I have a like-hate relationship with these blogs. I want to make my house and kids beautiful like some of theirs are sometimes, but it all reeks a little of shallowness. I look at the family photography: perfect family in expensive, color coordinated clothes hanging out outside of a run down crack house. Sometimes I wonder how often they have to sit and wait for the homeless people to move along. It is all so fake and is one thing I hate about the church I am still part of. On my blog under my real name I try from time to time to show the pretty side, because I do enjoy that, though I don't excel as well as some of those women, but I also write posts about how life kind of sucks sometimes and how I am occasionally close to being certifiably insane. It is destructive the way they try to portray life as perfect. I know it is destructive to readers who feel inadequate compared to their polished lives and I'm certain it is destructive to these bloggers themselves because it must be EXTREMELY exhausting trying to pass yourself off as perfect all the time.
ReplyDeleteThese blogs are just like church where the women put on their happy faces and act out the picture-perfect life. They are not about real people/women with real emotions and problems. That's why they are so disturbing to exMormons because they make us feel like we are back in Fast & Testimony Meeting listening to Sister Perfect gush out her testimony while wearing cute-as-a-button new outfit and impressing us with the perfection of her ideal husband and plastic children. She doesn't tell you about her anguish with the fact that she has reason to suspect her husband is boinking his paralegal, etc.
ReplyDeleteTrue to their Mormon culture, they hide who they really are behind the thuper-cute cupcakes and themed birthday parties. Yet in private they are collapsing with attacks of anxiety and not feeling good enough, quietly rushed to the emergency room, and given the prescription meds that keep them going while they keep holding up the fake image of who they really aren't.

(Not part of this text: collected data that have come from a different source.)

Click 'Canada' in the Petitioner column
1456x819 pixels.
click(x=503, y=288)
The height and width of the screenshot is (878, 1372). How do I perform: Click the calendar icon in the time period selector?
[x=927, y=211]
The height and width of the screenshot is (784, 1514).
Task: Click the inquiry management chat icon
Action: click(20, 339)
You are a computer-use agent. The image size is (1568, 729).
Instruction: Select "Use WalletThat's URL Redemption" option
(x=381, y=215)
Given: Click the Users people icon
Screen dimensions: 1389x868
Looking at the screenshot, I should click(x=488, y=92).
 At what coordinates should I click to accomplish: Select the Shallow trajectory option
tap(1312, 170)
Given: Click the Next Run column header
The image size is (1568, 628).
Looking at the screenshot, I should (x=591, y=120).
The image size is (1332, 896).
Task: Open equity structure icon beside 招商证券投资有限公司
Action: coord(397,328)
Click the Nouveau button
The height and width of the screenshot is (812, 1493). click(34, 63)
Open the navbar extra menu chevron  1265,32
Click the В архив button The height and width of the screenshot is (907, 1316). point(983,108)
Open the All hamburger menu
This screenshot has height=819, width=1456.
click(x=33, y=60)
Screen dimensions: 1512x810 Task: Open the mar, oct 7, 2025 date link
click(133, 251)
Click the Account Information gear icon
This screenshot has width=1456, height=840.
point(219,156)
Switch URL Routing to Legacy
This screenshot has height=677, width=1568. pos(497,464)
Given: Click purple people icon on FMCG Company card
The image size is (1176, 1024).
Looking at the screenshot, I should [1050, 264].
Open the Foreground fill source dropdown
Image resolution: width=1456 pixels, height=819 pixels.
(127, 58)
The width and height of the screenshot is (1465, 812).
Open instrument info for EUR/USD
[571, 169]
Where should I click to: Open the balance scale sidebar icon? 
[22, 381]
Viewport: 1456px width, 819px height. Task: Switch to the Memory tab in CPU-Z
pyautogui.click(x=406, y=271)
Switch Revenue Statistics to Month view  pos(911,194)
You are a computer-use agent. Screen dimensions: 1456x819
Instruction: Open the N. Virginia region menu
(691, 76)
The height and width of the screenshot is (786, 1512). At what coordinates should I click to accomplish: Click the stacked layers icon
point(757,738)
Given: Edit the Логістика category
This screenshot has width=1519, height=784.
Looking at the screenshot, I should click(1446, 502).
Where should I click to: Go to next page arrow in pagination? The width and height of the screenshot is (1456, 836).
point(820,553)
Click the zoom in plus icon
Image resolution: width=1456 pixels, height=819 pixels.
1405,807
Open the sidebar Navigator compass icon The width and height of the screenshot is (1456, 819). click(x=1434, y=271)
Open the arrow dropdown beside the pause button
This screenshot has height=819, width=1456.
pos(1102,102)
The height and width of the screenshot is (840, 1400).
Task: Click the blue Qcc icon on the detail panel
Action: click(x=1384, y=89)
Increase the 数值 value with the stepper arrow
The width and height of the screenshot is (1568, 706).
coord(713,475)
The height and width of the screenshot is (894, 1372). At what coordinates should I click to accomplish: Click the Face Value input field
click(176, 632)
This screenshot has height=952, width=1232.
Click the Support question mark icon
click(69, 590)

I know these people. I'm related to some of them.
They post photos of an ideal, a fantasy. There is no truth, real, raw; no authenticity. They would never tell you how they really feel, not in a million years. In private they beat themselves up and can't sleep for days with the devastating thought that the neighbors are going to think less of them if they don't come up with the cutest and most clever Christmas craft ever to impress all the neighbors and thus validate their cutesy fake lives. That's what is truly sick and disturbing about these blogs. They aren't written by real people.
The non-Mormons fascinated with and addicted to them are addicted to fantasy fiction. And it is incredibly disturbing.
//end rant
@CD: Annnnnd the church (and the bloggers themselves) are using this facade to endear readers to the church.
ReplyDeleteAgain, maybe there are one or two for reals girls like this. Maybe. But there aren't in my experience. I know one girl--she's so sweet, but I can tell sometimes by the way she speaks that things aren't always so squeaky, but how can you not be when everyone else is commenting on how amazing you are?
It's self-feeding.
Annoying. You called it, Lis. I've got damn TBM friends sharing this damned article on FB as proof of how the fucking mommy blogs spread the gospel.